People should play more board games.

For the last two days – Christmas Day night and Boxing Day night – I've been playing Monopoly. I'd bought it a couple of years ago to replace an older version that was falling apart. The new game is based on the London Underground and the colours of the different lines. The most expensive property is not Mayfair or Park Lane but Covent Garden and Knightsbridge on the Piccadilly line, but the game is exactly the same as it's always been – apart from the addition of a large red dice for those wanting a quicker version of the game.

"Raining here. Lightly." It's a text from Andy.
"Haven't checked here. I'll take a look and text you back, hold on...", I reply.

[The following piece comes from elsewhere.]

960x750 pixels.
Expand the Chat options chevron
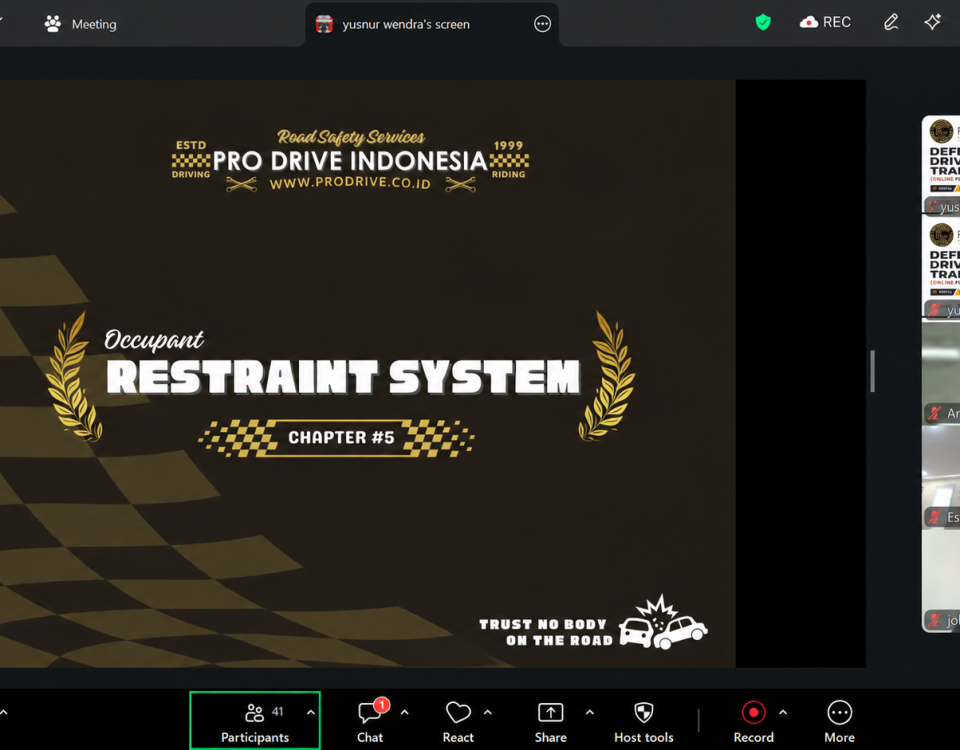point(405,713)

It's still dark outside even if we are south of the Winter Solstice, but when it brightens up we'll have a better idea of the weather conditions. Andy has suggested giving it 15 minutes. Last night the TV weatherman did forecast early rain, but I'm guessing it'll be a shower, little more. Unlike in the North West of the country at the moment where flooding has returned to ruin the Christmas holidays for many people. There's rain in the South West too, but not as severe as in the north.

"Let's go for it now," Andy texted, and within a few minutes I was outside the house looking skywards at a grey blanket of cloud. It was 'spitting' – a phrase my dad used quite a bit while on holiday on the south coast. 'Spitting' prefaced rain and a boring day 'indoors' instead of playing on the beach.

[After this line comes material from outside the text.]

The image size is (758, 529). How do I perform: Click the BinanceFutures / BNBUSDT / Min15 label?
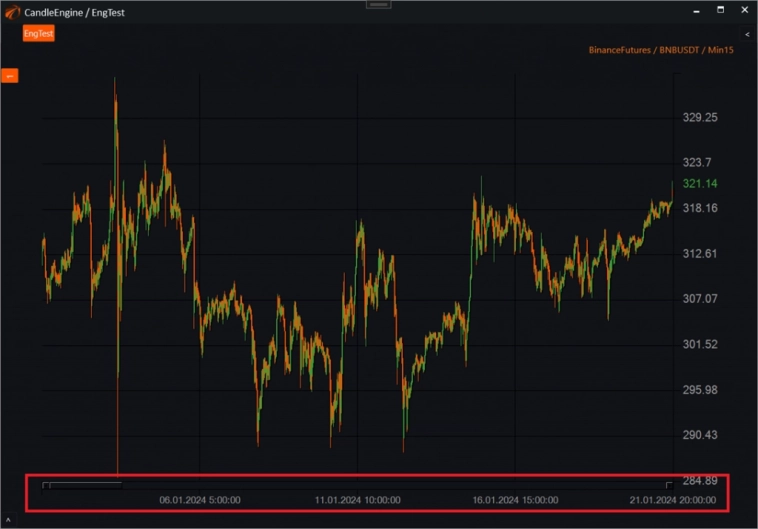[x=661, y=50]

I unpadlocked the bike and headed off, pleased with the fact that I'd donned my waterproofs.

Having not riden the bike for a couple of weeks I was feeling a little sluggish as I rode up Church Way. The festive decorations that flashed in windows and front gardens had lost some of their potency and meaning now that it was the 27th of December – four days to New Year's Eve and then, of course, the New Year itself. I rode through the lonely churchyard and on to the Limpsfield Road where the orange flow from the streetlights directed me towards Warlingham Green where Andy was waiting.

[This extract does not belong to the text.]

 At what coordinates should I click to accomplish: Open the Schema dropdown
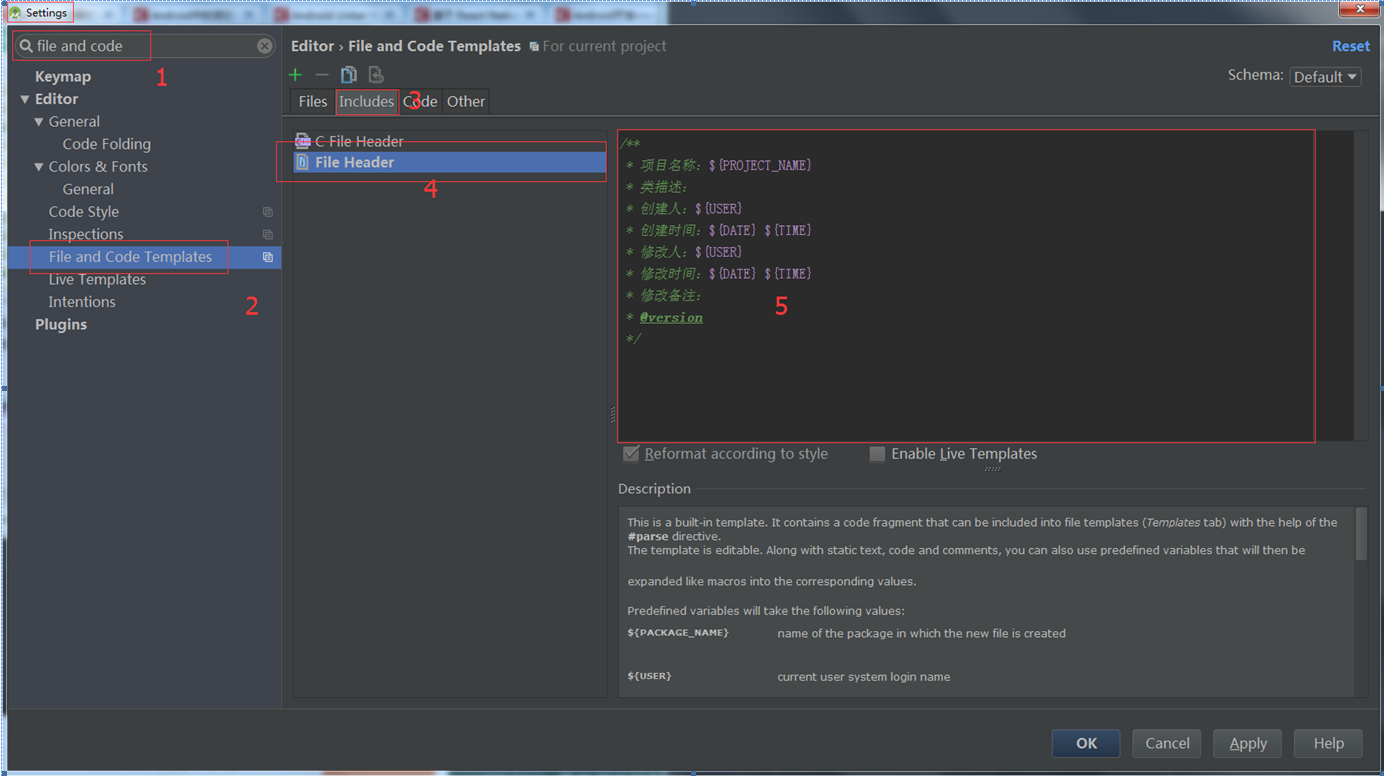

The Tatsfield Bus Stop beckoned so off we pedalled on damp roads scattered with puddles. Waterproof clothing protected me from the usual soaking I would suffer in these conditions.

There were quite a few cyclists on the roads, but nobody we knew except for the female jogger and her other half who rides a bike and sets the pace. We see them occasionally and today was one of those occasions. The woman runs a fair distance and this time she brought along her white petit chiands. Later, as we sat at the bus stop munching Christmas cake and biscuits, we saw them again, jogging past the bus stop on Clarks Lane heading towards Westerham, although I'm sure they must live in Tatsfield or, perhaps, on Pilgrims Lane. This time the dog was being carried on the bike and he (or she, I couldn't tell) seemed happy enough.

Yours truly, Sanderstead pond, Sunday 27th December around 1020hrs
Soon it was time to head home. It was another mild day and while it was damp and wet and there were drips of rain here and there, it was nothing serious. On the return ride we saw many more cyclists, some wearing awful, brightly-coloured and luminescent footwear (in bright pink or green). I imagined them opening the box on Christmas morning in front of the tree. "Oooh! Darling! Thank you! Just what I've always wanted." The worrying bit is that they probably asked for them. Who in their right mind would wear such atrocious-looking things? Not me.

Andy rode with me to the green where we parted, promising to ride out again tomorrow, weather permitting, but again at the later time of 0800hrs. There's nothing better than a late start and that's what the Christmas holidays are all about.

Thanks to the waterproofs, I was dry when I returned home and that's all I have to say.